Yes I noticed it, but didn't want to mess with generic code, so I
simply used OVS_UNUSED to suppress compiler warnings.
Such refactor can be done as a second step.

> Does this patch maintain the same level of thread safety as before?
>

I thinked a lot about it. Reading from a socket is thread safe, I
highly doubt that a netlink datagram can be split and received half
and half by two handlers.
Also, the code which adds or removes sockets is protected with
OVS_REQ_WRLOCK(dpif->upcall_lock) so everything should be safe as
before.

I ran this test: on a 56 core machine, I created a bridge with 2200
dummy interfaces and 22 veth, then started 22 mausezahn on every veth
peer outside the bridge.
All packets were forced to the slowpath with action=controller, and
the whole test lasted 48 hours, no errors found so far.

As always, four eyes are better than two, if you find something
suspicious, I'll try to sort it out.

Regards,
Ben Pfaff Sept. 23, 2018, 11:15 p.m.

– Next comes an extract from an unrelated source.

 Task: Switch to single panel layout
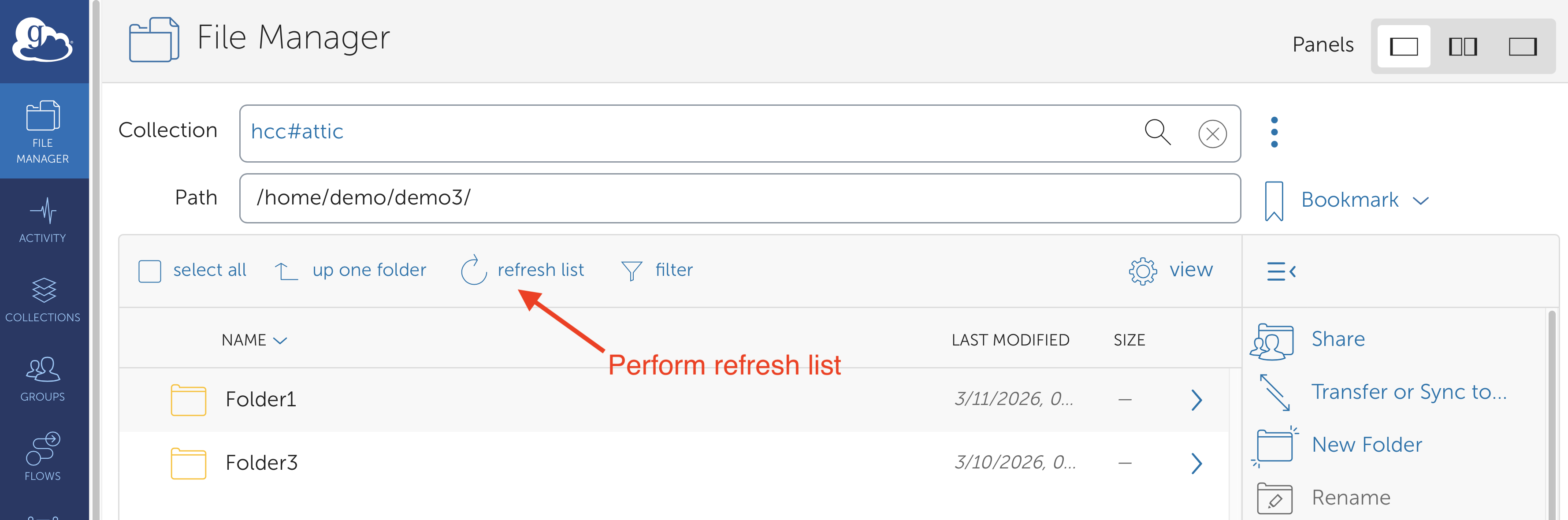pyautogui.click(x=1404, y=47)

UTC | #4
On Sun, Sep 23, 2018 at 10:18:50PM +0000, Matteo Croce wrote:
> On Fri, Sep 21, 2018 at 8:41 PM Ben Pfaff <blp@ovn.org> wrote:
> >
> > On Wed, Sep 19, 2018 at 02:47:03PM +0200, Matteo Croce wrote:
> > > When using the kernel datapath, OVS allocates a pool of sockets to handle
> > > netlink events. The number of sockets is: ports * n-handler-threads, where
> > > n-handler-threads is user configurable and defaults to 3/4*number of cores.
> > >
> > > This because vswitchd starts n-handler-threads threads, each one with a
> > > netlink socket for every port of the switch. Every thread then, starts
> > > listening on events on its set of sockets with epoll().
> > >
> > > On setup with lot of CPUs and ports, the number of sockets easily hits
> > > the process file descriptor limit, and ovs-vswitchd will exit with -EMFILE.
> > >
> > > Change the number of allocated sockets to just one per port by moving
> > > the socket array from a per handler structure to a per datapath one,
> > > and let all the handlers share the same sockets by using EPOLLEXCLUSIVE
> > > epoll flag which avoids duplicate events, on systems that support it.
> >
> > Thanks a lot for working on this.  OVS clearly uses too many fds in some
> > situations and we need to fix it.
> >
> > I noticed that the check for EPOLLEXCLUSIVE is only a build-time check,
> > using #ifdef.  This will only be effective if the build system is where
> > OVS runs and only if the build system uses its own kernel headers for
> > the build.  Usually, in OVS, we instead try to always enable a feature
> > at build time, e.g. through something like:
> >
> >         #ifndef EPOLLEXCLUSIVE
> >         #define EPOLLEXCLUSIVE (whatever)
> >         #endif
> >
> > and then at runtime test whether the feature is actually available and
> > try to use it.
> >
> 
> Hi Ben,
> 
> Thanks for the review.
> 
> Got it, will do it in a v2
> 
> BTW, one of my tests was to run the binary compiled against the latest
> kernel header on:
> - RHEL 7.2, which has a 3.10 kernel without EPOLLEXCLUSIVE backported
> (it was backported in 7.3)
> - Devuan Jessie, which has a 3.16 kernel.
> I ran strace on vswitchd and I clearly saw this call to epoll_ctl()
> with an unknown flag:
> 
> epoll_ctl(22, EPOLL_CTL_ADD, 23, {EPOLLIN|0x10000000, {u32=0, u64=0}}) = 0
> 
> which means that the call doesn't fail and the extra flag is ignored.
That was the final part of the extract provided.